-- Stored data follows --

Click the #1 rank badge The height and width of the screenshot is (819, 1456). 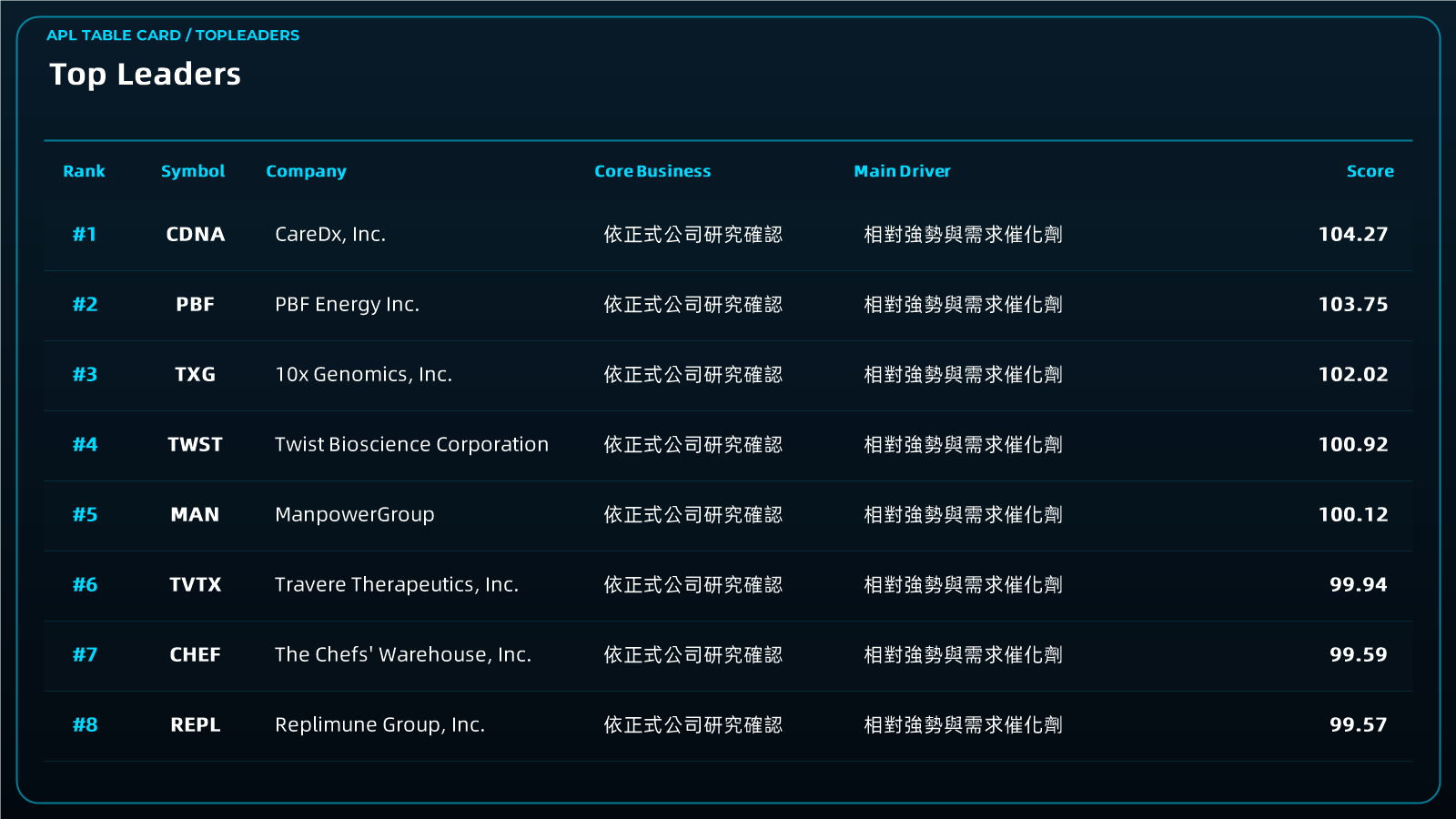pos(85,234)
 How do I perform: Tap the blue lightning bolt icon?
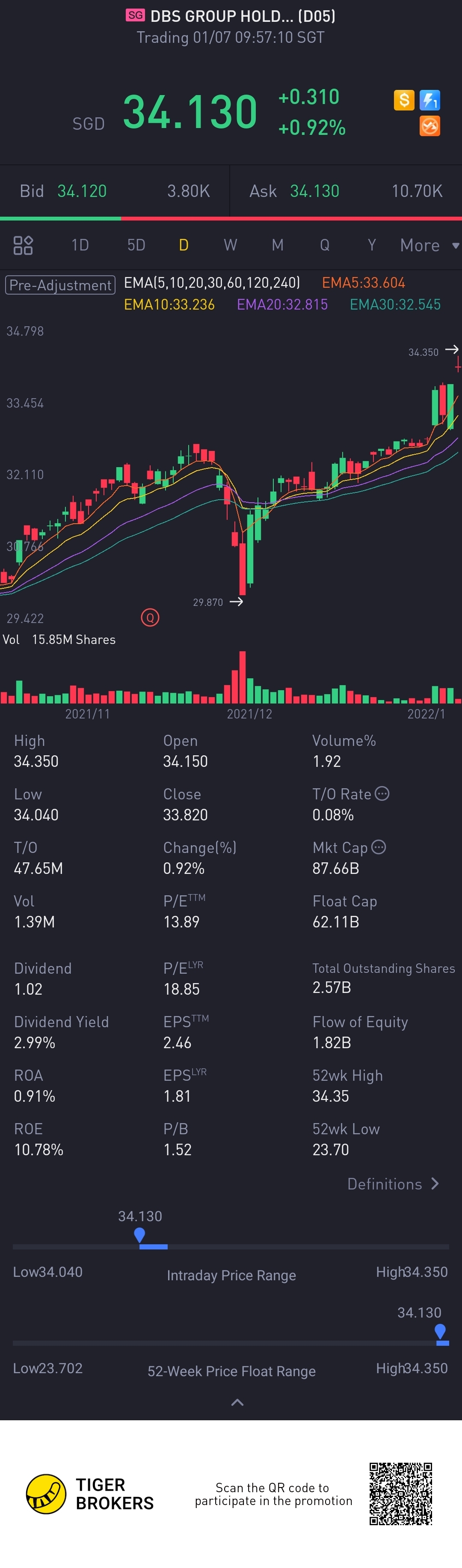pos(430,100)
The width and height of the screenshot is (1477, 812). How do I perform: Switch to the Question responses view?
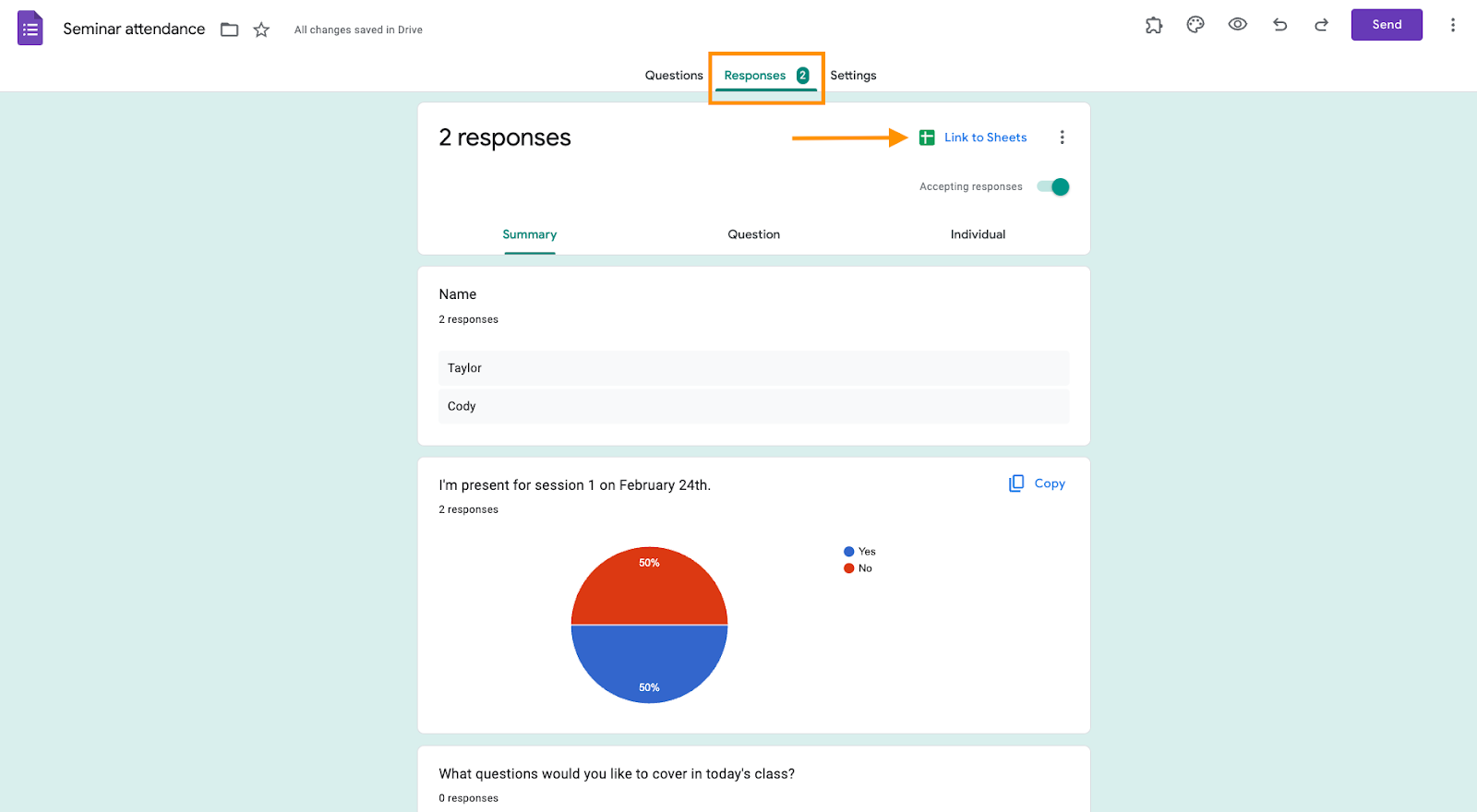click(x=753, y=234)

-- Stored data concluded --

__Work order__.
The required output is an exact copy of the lines from the one with "How do I perform: Tap" through the final line of the data above, with pictures removed.

__Result for this task__.
 How do I perform: Tap the blue lightning bolt icon?
pos(430,100)
The width and height of the screenshot is (1477, 812). How do I perform: Switch to the Question responses view?
click(x=753, y=234)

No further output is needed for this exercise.